The Deputy Director also addressed criticisms that SARA is moving at a snail’s pace, especially as it relates to bringing cases before the court.
“Our job is not to just take cases to court. Since we have been established we have done a lot of things. We have worked through a number of other agencies to get things done. We worked with the various regions and that work allowed us to slow down theft and leakages. If we don’t do that kind of work then there will continue to be corruption…”
Heath-Retemyer also called for there to be an appreciation of the time it takes to carry out investigations. He stressed that it often involves going after 20 to 30 pieces of evidence to build a case. Heath-Retemyer noted, too, that Guyana being a paper society also makes the job of compiling evidence even more tedious.

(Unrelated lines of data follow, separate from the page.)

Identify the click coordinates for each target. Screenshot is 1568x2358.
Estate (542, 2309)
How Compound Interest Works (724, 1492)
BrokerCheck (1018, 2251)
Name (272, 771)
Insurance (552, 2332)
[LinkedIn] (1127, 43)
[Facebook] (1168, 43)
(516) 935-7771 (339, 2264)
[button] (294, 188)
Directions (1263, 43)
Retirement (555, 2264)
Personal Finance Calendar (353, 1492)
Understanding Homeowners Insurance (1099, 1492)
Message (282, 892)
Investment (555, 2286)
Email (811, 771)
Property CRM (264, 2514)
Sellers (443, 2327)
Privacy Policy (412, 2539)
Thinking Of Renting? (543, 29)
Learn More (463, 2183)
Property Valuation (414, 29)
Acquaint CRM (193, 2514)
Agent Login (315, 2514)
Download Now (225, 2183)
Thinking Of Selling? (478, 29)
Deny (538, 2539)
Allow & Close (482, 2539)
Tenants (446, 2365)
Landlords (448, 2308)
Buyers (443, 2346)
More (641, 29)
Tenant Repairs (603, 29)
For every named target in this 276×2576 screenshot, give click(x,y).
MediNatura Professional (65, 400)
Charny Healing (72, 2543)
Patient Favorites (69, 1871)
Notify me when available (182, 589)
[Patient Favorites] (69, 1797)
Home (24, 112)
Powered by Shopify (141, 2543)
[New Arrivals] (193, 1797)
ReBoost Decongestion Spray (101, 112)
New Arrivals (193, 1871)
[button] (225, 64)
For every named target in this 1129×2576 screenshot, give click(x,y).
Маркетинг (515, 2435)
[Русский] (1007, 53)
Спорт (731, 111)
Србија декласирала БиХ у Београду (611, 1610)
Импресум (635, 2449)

“Guyana is a paper society and we have a lot of minutes and so forth that we might want. But when you go for these things, you are thrown in a room with lots of boxes. Then you have to get about 10 people to filter through that. These things are time consuming and when you get all these things and prepare a report on the case, you have to get another set of eyes to look at it.”
Further to this, the Deputy Director said that SARA is working with a few international partners. He said that this is necessary since some of the cases involve certain pieces of information which are beyond these shores. He said that there are no signed contracts with these partners. Heath-Retemyer noted however that there is an agreement between SARA and the Caribbean Institute of Forensic Accounting.
“The Caribbean Institute of Forensic Accounting is helping us with a number of things that we may not have the technical competence of doing. There are others that we are courting and discussing agreements with because some cases would be brought in Guyana and others outside, depending on where the evidence is found.”
The Deputy Director said that SARA hopes to rest several cases at the same time. “We are pretty close to doing that albeit we have said that lots of times. We are the first agency doing this kind of work and we want to do it properly. We want to ensure that when we take them before the court, they are properly done and ready.”